Wo gehobelt wird, fallen Späne

Kuchl, 23.03.2015

Im holzbe- und -verarbeitenden Gewerbe ist der Gedanke einer Kreislaufwirtschaft, einschließlich Wiederverwertung, schon sehr lange im Produktionsprozess verankert. Holzabfälle sind ein wichtiger Sekundärstoff. Sie lassen sich sowohl energetisch als auch stofflich sehr gut verwerten.

Die Tischlerei Alfred Feuerstein GmbH & Co KG in Bludenz ist einer der wenigen Vorarlberger Betriebe, die das Tischlerhandwerk vom Fenster- und Türenbau bis über den Küchen- und Möbelbau komplett bedienen. In allen Sparten wird individuell und bedürfnisgerecht produziert. Bei so viel Leistung und Kreativität fällt natürlich auch allerhand „Abfall“ an. Die Entsorgung von Massivholz, Spanplatten, Furnieren, MDF-Platten, Paletten und Hartholzbestandteilen ruft maschinelle Lösungen auf den Plan, die sowohl von ökonomischem als auch ökologischem Nutzen sind. Auf Empfehlung der Hopfner Maschinen GmbH, spezialisiert auf die Inbetriebnahme und Servicierung von Holzbearbeitungsmaschinen, kam in diesem Fall nur eine Holzzerkleinerungslösung der Firma UNTHA shredding technology in Frage.

Das Einsatzprofil

Die Zerkleinerung von Hartholz / Weichholz / Spanplatten / MDF

Abmessungen (L x B x H): ≤500 mm x 300 mm x 300 mm

Feuchtigkeitsgehalt: ≤15 %

Beschickung: mit bauseitigem Radlader (Schaufelbreite ca. 2.000 mm)
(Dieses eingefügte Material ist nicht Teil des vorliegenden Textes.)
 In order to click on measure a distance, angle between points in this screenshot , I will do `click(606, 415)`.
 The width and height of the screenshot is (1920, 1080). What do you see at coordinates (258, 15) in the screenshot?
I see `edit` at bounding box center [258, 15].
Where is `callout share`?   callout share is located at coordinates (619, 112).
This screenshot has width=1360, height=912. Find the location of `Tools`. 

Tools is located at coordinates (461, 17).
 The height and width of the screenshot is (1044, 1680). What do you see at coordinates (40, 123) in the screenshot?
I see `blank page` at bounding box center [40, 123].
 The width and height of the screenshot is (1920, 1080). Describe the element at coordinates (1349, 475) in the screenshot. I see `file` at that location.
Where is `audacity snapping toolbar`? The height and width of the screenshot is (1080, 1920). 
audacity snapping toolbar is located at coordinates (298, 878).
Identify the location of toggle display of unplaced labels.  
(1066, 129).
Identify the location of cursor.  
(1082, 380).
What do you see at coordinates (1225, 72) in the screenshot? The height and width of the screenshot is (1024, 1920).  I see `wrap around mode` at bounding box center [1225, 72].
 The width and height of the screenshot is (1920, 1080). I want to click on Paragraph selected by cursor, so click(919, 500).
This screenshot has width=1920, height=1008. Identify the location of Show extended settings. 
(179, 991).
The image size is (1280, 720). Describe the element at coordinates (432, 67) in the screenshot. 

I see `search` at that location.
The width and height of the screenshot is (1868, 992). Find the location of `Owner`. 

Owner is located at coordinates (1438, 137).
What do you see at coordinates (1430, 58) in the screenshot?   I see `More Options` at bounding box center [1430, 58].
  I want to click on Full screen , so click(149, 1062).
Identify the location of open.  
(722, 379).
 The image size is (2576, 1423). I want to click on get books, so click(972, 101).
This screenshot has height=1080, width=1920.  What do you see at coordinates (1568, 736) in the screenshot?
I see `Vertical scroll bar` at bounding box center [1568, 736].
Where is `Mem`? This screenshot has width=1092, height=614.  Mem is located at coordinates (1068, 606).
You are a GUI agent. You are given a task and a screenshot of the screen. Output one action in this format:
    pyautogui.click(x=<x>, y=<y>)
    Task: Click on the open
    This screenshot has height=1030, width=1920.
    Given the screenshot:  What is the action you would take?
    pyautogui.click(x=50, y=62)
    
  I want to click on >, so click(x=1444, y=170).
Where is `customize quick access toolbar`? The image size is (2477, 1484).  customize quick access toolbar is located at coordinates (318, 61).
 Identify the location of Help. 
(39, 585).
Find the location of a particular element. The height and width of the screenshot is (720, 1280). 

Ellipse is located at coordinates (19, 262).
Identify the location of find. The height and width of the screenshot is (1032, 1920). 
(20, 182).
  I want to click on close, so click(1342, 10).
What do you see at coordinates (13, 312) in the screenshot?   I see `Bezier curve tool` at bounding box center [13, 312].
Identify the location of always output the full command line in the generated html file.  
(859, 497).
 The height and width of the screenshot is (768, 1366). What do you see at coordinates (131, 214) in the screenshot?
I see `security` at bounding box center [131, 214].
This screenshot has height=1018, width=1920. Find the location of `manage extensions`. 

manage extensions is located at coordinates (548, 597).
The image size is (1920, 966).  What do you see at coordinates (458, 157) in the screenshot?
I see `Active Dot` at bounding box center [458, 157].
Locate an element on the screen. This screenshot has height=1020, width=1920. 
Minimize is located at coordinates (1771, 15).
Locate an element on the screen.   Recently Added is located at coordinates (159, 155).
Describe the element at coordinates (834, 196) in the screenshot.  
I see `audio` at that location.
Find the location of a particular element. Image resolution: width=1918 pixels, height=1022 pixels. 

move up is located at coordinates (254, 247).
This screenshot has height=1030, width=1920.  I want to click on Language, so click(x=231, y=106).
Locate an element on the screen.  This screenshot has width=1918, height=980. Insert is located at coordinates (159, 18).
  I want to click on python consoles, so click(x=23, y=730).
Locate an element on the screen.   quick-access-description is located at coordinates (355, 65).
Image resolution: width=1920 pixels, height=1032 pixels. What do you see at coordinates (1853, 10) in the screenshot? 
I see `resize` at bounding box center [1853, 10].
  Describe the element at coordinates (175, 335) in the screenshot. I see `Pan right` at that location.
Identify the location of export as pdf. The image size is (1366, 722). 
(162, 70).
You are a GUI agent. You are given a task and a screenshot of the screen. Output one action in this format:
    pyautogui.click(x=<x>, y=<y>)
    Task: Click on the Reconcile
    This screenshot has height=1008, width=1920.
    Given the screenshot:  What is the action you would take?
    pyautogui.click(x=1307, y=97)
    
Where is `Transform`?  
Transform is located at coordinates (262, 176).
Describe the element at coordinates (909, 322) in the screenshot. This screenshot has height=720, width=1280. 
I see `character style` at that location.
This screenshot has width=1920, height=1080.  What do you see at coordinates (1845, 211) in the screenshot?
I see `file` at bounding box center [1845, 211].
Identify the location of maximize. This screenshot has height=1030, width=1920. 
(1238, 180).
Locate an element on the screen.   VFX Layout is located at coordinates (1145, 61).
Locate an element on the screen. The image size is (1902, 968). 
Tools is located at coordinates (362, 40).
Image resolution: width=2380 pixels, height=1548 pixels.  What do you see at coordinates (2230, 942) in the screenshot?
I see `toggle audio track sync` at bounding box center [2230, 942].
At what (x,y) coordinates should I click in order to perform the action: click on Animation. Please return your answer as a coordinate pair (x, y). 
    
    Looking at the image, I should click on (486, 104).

Ausgangsmaterial: Größe ca. 30 mm, geringer Prozentsatz an Überlängen möglich

Die Maschine ist täglich zwischen sechs und acht Stunden im Einsatz. Ein spezieller Sondertrichter ermöglicht die Beschickung der Maschine durch den vorhandenen Radlader.

Der Abtransport des Materials erfolgt mittels Förderschnecke und Magnetabscheideband.

Dieses gibt Nägeln, Schrauben und anderen metallischen Teilen keine Chance und sorgt für eine wirkungsvolle Abscheidung dieser Teile. Die Firma Feuerstein erhält somit ein FE-freies Endgranulat.

Die Vorzüge des UNTHA LR1000 Holzzerkleinerers

„Wir verlassen uns bereits seit Jahrzehnten auf die Empfehlungen der Firma Hopfner, wenn es um die Auswahl unserer Maschinen geht. Und damit sind wir immer gut gefahren“, betont Thomas Feuerstein auf die Frage, warum die Wahl gerade auf die Zerkleinerungslösung LR1000 von UNTHA gefallen sei.

Zuverlässigkeit, Leistungsstärke und hohe Sicherheitsstandards seien die Grundvoraussetzungen. „Ein einfacher Messerwechsel, ein rascher Austausch der Messerhalter im Falle einer Beschädigung durch Störstoffe und die effiziente Zerkleinerung von verschiedensten Hölzern sprechen eindeutig für den LR1000. Das homogene Endgranulat eignet sich hervorragend zum Heizen. Damit können wir unseren Energiebedarf wunderbar abdecken“, fügt Herr Feuerstein ergänzend hinzu.

Der Umgang mit Mitarbeitern und Ressourcen in der Tischlerei Feuerstein ist wertschätzend und respektvoll. Nicht umsonst wurde das Unternehmen mehrfach als „familienfreundlicher Betrieb“ ausgezeichnet. Und die Auswahl der Maschinen scheint ebenfalls dieser Prämisse zu unterliegen.